■ Bacaan:
____

BAB I
PENDAHULUAN
A. Latar Belakang
Perbedaan
pemahaman merupakan suatu fenomena yang sudah ada sejak terbentuknya komunitas
manusia, sekecil apa pun komunitas itu. Perbedaan tersebut dapat meliputi
seluruh aspek kehidupan termasuk agama dan keyakinan. Al-Qur’an mengakui
keniscyaan perbedaan antara lain dengan firman-Nya:
وَ
لَوْ شاءَ اللهُ لَجَعَلَكُمْ أُمَّةً واحِدَةً وَ لكِنْ لِيَبْلُوَكُمْ في ما آتاكُمْ
فَاسْتَبِقُوا الْخَيْراتِ إِلَى اللهِ مَرْجِعُكُمْ جَميعاً فَيُنَبِّئُكُمْ بِما
كُنْتُمْ فيهِ تَخْتَلِفُونَ
“Sekiranya
Allah menghendaki, niscaya Dia menjadikanmu satu umat (saja). Tetapi Allah
hendak mengujimu terhadap pemberian-Nya kepadamu. Maka berlomba-lombalah
berbuat kebajikan. Hanya kepada Allah-lah kembali kamu semuanya, lalu Dia
beritahukan kepadamu apa yang telah kamu perselisihkan itu,”(QS. Al-Ma’idah
[5]: 48). (Quraish Shihab, 2007).

____

■ Baris Data:
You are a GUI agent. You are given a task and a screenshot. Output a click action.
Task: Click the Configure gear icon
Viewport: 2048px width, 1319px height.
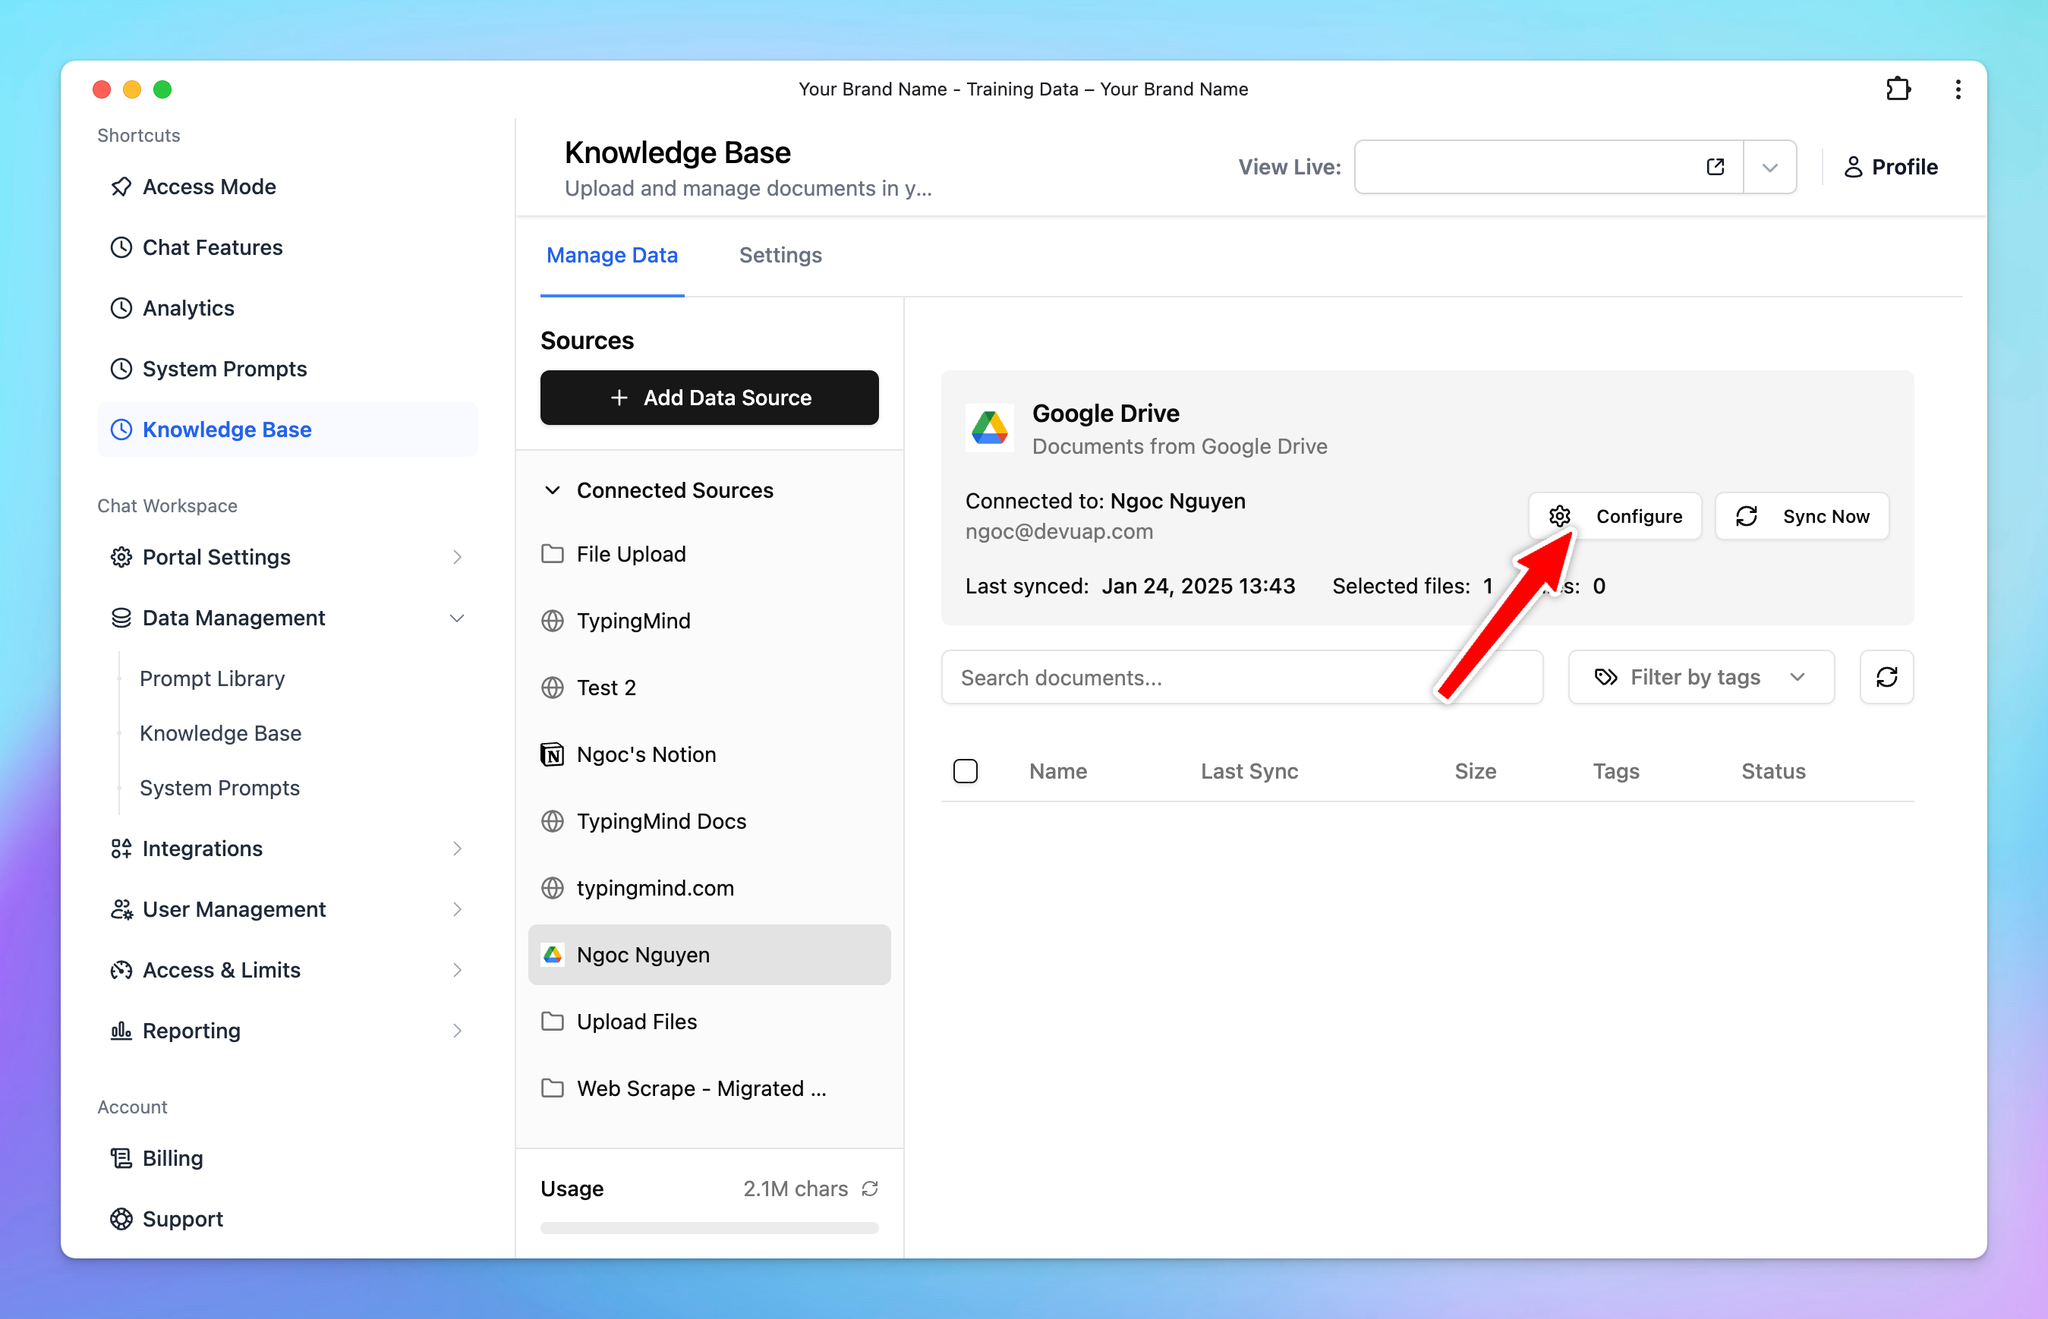click(x=1560, y=515)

____

■ Tugas Wajib 1: Menurut bacaan tentang perbedaan pemahaman, sejak kapan fenomena perbedaan pemahaman sudah ada?
■ Tugas Wajib 2: Lanjutkan bacaan tentang perbedaan pemahaman, mulai setelah kalimat terakhirnya.

■ Jawaban 1: Sejak terbentuknya komunitas manusia, sekecil apa pun komunitas itu.

■ Jawaban 2:
Di
dalam Islam perbedaan telah ada sejak zaman Rasulullah SAW, Namun setiap
perbedaan pendapat dan permaslahan umat yang muncul dapat langsung diselesaikan
melalui beliau. Selanjutnya ketika Rasulullah telah tiada, maka beberapa
perbedaan dikalangan umat Islam ketika itu mulai bermunculan. Mulai dari
masalah pemerintahan sampai akhirnya berujung pada aliran keagamaan dalam
islam. Dan salah satu aliran yang ada dalam islam adalah salafi yaitu suatu
aliran yang mengajarkan syariat secara murni tanpa adanya tambahan dan
pengurangan, berdasarkan syariat yang ada pada generasi Muhammad SAW dan para
sahabat, setelah mereka dan orang-orang setelahnya. Pada kesempatan kali ini
penulis mencoba untuk memaparkan skelumit tentang salah satu aliran yang ada
dalam islam ini yaitu; salafi.
Dalam
pembahasan ini penulis membatasi topik dengan dengan memformulasikan rumusan
masalah sebagai berikut:
1. Apa
definisi kata salafi baik secara etimologi maupun terminologi ?
2. Siapa tokoh pendiri ajaran salafi ?
3. Apa pokok ajaran dasar salafi ?
4. Sejarah masuknya salafi ke Indonesia ?
C. Tujuan Penulisan
Berkaitan
dengan rumusan masalah di atas, penulisan makalah ini bertujuan sebagai
berikut:
1. Mengetahui definisi kata salafi baik
secara etimologi dan terminologi.
2. Mengetahui siapa tokoh pendiri ajaran
salafi.
3. Mengetahu pokok ajaran salafi.
4. Mengetahui sejarah masuknya salafi ke
Indonesia
BAB II
PEMBAHASAN
A. Definisi
Salafi
adalah satu aliran dalam agama Islam yang mengajarkan syariat secara murni
tanpa adanya tambahan dan pengurangan, berdasarkan syariat yang ada pada
generasi Muhammad dan para sahabat, setelah mereka dan orang-orang setelahnya.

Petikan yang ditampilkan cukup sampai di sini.